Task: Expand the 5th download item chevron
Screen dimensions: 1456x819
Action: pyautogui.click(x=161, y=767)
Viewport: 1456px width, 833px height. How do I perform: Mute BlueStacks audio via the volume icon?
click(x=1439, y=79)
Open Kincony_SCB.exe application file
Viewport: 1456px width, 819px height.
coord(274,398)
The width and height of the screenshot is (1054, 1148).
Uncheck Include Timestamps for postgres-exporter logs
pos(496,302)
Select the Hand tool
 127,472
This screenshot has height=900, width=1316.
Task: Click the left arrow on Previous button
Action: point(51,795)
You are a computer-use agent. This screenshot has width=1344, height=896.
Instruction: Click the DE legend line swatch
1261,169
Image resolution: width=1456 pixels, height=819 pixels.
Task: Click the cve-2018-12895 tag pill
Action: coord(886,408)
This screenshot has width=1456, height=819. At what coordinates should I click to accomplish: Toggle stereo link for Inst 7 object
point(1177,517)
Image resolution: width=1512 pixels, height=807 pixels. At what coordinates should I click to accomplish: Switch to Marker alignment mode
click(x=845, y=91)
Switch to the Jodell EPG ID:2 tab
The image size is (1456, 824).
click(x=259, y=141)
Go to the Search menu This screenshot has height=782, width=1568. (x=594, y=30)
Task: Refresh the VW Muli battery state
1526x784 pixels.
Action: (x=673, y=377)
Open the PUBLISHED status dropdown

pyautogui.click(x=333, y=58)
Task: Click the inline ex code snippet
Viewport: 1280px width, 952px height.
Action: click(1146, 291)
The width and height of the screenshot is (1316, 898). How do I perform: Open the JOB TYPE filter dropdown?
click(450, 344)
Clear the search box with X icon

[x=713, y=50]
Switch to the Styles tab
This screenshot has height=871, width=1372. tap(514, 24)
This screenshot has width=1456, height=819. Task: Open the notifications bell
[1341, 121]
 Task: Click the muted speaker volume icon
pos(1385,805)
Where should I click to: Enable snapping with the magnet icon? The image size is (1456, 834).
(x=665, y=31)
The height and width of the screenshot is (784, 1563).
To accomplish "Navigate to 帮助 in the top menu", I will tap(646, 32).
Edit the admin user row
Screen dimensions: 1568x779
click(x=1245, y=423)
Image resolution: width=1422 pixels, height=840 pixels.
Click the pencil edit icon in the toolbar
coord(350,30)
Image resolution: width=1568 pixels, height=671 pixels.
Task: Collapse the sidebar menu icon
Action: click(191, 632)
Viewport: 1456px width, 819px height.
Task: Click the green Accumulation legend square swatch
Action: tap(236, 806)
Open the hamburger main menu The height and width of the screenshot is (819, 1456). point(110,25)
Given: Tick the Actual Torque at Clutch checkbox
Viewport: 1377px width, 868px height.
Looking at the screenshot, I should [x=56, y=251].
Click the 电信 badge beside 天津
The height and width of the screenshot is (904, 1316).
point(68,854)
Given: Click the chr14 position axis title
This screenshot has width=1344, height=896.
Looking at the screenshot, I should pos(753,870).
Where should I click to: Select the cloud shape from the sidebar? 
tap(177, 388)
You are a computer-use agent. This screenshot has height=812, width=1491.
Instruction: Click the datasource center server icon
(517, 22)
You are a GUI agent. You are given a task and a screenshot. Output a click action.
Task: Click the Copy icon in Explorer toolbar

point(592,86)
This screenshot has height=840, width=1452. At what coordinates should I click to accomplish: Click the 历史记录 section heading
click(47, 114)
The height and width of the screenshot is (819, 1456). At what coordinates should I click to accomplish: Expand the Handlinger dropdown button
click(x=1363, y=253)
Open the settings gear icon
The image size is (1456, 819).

- [Work to complete]:
The reply must present every entry, transcribed with its exact wording.

- [Task solution]:
Task: Expand the 5th download item chevron
Screen dimensions: 1456x819
Action: pyautogui.click(x=161, y=767)
Viewport: 1456px width, 833px height. How do I perform: Mute BlueStacks audio via the volume icon?
click(x=1439, y=79)
Open Kincony_SCB.exe application file
Viewport: 1456px width, 819px height.
coord(274,398)
The width and height of the screenshot is (1054, 1148).
Uncheck Include Timestamps for postgres-exporter logs
pos(496,302)
Select the Hand tool
 127,472
This screenshot has height=900, width=1316.
Task: Click the left arrow on Previous button
Action: point(51,795)
You are a computer-use agent. This screenshot has width=1344, height=896.
Instruction: Click the DE legend line swatch
1261,169
Image resolution: width=1456 pixels, height=819 pixels.
Task: Click the cve-2018-12895 tag pill
Action: coord(886,408)
This screenshot has width=1456, height=819. At what coordinates should I click to accomplish: Toggle stereo link for Inst 7 object
point(1177,517)
Image resolution: width=1512 pixels, height=807 pixels. At what coordinates should I click to accomplish: Switch to Marker alignment mode
click(x=845, y=91)
Switch to the Jodell EPG ID:2 tab
The image size is (1456, 824).
click(x=259, y=141)
Go to the Search menu This screenshot has height=782, width=1568. (x=594, y=30)
Task: Refresh the VW Muli battery state
1526x784 pixels.
Action: (x=673, y=377)
Open the PUBLISHED status dropdown

pyautogui.click(x=333, y=58)
Task: Click the inline ex code snippet
Viewport: 1280px width, 952px height.
Action: click(1146, 291)
The width and height of the screenshot is (1316, 898). How do I perform: Open the JOB TYPE filter dropdown?
click(450, 344)
Clear the search box with X icon

[x=713, y=50]
Switch to the Styles tab
This screenshot has height=871, width=1372. tap(514, 24)
This screenshot has width=1456, height=819. Task: Open the notifications bell
[1341, 121]
 Task: Click the muted speaker volume icon
pos(1385,805)
Where should I click to: Enable snapping with the magnet icon? The image size is (1456, 834).
(x=665, y=31)
The height and width of the screenshot is (784, 1563).
To accomplish "Navigate to 帮助 in the top menu", I will tap(646, 32).
Edit the admin user row
Screen dimensions: 1568x779
click(x=1245, y=423)
Image resolution: width=1422 pixels, height=840 pixels.
Click the pencil edit icon in the toolbar
coord(350,30)
Image resolution: width=1568 pixels, height=671 pixels.
Task: Collapse the sidebar menu icon
Action: click(191, 632)
Viewport: 1456px width, 819px height.
Task: Click the green Accumulation legend square swatch
Action: tap(236, 806)
Open the hamburger main menu The height and width of the screenshot is (819, 1456). point(110,25)
Given: Tick the Actual Torque at Clutch checkbox
Viewport: 1377px width, 868px height.
Looking at the screenshot, I should [x=56, y=251].
Click the 电信 badge beside 天津
The height and width of the screenshot is (904, 1316).
point(68,854)
Given: Click the chr14 position axis title
This screenshot has width=1344, height=896.
Looking at the screenshot, I should pos(753,870).
Where should I click to: Select the cloud shape from the sidebar? 
tap(177, 388)
You are a computer-use agent. This screenshot has height=812, width=1491.
Instruction: Click the datasource center server icon
(517, 22)
You are a GUI agent. You are given a task and a screenshot. Output a click action.
Task: Click the Copy icon in Explorer toolbar

point(592,86)
This screenshot has height=840, width=1452. At what coordinates should I click to accomplish: Click the 历史记录 section heading
click(47, 114)
The height and width of the screenshot is (819, 1456). At what coordinates should I click to accomplish: Expand the Handlinger dropdown button
click(x=1363, y=253)
Open the settings gear icon
The image size is (1456, 819).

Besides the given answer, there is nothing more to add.